====== INFORMATION GIVEN ======
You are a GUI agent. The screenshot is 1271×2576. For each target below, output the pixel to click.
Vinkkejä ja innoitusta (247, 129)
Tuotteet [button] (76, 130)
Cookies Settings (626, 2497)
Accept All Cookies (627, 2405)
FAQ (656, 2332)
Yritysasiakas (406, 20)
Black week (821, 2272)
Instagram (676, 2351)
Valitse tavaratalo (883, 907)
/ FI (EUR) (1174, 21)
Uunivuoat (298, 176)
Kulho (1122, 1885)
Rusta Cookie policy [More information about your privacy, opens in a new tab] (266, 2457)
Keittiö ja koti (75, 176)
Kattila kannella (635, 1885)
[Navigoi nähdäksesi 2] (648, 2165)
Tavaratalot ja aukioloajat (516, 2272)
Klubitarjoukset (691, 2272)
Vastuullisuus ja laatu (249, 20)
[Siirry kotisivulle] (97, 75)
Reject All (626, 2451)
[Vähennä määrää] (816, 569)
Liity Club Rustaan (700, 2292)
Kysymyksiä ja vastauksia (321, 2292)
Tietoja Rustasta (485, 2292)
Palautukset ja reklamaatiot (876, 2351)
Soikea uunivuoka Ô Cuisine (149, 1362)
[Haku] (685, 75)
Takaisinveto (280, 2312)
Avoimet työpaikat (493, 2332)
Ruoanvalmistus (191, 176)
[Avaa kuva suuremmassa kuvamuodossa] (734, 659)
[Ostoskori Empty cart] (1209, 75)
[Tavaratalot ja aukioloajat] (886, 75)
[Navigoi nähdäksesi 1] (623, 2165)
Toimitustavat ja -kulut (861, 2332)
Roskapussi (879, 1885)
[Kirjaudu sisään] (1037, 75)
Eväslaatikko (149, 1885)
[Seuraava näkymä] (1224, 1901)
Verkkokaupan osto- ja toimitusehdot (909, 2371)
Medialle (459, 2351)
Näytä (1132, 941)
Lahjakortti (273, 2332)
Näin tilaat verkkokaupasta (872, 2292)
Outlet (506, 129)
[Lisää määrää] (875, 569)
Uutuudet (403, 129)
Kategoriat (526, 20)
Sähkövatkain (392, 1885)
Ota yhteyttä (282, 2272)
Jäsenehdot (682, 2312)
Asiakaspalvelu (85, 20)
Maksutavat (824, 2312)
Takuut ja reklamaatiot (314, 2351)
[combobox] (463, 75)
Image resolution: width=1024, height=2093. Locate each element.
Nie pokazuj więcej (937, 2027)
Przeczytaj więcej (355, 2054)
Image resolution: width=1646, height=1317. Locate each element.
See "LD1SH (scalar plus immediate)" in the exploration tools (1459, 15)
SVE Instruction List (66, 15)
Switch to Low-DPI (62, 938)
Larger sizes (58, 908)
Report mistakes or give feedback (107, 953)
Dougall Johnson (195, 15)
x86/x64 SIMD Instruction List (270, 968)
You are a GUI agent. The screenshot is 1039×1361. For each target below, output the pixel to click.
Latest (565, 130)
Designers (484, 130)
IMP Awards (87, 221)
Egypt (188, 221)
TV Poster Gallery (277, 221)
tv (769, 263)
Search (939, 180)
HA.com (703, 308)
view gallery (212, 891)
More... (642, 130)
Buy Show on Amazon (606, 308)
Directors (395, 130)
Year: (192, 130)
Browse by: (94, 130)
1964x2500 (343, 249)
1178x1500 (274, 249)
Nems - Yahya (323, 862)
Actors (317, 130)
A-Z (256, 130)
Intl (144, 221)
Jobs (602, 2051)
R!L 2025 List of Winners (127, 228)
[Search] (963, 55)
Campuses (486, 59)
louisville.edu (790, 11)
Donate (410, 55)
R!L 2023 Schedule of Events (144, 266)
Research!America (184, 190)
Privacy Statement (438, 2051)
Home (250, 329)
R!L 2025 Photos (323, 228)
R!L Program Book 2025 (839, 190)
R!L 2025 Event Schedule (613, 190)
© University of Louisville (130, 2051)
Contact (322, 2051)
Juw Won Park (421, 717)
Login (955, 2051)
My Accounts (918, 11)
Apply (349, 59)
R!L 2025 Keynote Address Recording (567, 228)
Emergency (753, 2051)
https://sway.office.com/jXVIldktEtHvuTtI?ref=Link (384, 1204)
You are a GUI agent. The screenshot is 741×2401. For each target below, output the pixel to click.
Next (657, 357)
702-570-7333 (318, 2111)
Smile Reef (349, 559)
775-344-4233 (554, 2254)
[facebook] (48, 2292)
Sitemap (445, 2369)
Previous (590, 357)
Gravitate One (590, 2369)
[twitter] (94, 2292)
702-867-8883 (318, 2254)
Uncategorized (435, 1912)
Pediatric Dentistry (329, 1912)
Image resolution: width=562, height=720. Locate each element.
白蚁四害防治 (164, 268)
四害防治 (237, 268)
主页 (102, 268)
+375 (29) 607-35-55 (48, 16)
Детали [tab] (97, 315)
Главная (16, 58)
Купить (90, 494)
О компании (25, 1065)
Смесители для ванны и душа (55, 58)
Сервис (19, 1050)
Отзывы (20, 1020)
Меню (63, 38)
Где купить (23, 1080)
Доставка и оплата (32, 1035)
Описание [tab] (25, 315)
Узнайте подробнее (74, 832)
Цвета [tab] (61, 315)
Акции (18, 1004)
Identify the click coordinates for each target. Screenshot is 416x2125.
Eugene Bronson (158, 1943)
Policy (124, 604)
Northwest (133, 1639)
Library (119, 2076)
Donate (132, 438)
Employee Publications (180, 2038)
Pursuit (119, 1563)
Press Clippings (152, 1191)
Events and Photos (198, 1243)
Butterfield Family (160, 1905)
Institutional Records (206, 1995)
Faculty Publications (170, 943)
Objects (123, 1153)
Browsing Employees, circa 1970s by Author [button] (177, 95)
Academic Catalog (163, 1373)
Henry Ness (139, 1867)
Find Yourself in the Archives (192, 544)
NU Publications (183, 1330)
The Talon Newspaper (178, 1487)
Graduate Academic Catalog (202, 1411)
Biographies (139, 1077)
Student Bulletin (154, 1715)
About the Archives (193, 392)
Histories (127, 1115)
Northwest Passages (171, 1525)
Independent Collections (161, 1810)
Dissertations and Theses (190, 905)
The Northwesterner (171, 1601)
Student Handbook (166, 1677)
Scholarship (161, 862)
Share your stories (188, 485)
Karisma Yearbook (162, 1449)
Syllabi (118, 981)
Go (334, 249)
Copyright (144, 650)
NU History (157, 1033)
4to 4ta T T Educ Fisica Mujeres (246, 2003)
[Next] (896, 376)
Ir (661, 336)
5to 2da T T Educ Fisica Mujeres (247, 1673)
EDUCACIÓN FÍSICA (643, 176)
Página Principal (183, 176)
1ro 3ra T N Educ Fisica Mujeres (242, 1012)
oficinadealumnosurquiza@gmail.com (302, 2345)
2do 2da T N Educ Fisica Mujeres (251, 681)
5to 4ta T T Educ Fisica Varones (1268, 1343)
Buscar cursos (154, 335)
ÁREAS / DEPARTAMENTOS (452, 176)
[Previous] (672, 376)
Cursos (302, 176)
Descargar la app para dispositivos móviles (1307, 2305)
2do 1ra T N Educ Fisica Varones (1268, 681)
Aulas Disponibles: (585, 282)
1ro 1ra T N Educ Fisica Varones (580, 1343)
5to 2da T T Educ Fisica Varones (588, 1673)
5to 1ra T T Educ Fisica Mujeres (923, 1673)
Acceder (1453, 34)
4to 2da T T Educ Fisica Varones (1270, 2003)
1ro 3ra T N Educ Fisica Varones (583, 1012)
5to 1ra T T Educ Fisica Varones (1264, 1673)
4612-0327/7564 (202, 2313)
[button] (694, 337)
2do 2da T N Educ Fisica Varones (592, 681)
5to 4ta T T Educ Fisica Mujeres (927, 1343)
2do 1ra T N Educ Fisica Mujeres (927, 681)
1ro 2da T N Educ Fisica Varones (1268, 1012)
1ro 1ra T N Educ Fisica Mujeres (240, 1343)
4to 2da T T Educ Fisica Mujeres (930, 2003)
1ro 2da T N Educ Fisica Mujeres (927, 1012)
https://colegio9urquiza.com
======
--- AIM OF THE TASK ---
Pull out every line of the items that contains the word "Catalog", matching its capitalization.

--- ANSWER BELOW ---
Academic Catalog (163, 1373)
Graduate Academic Catalog (202, 1411)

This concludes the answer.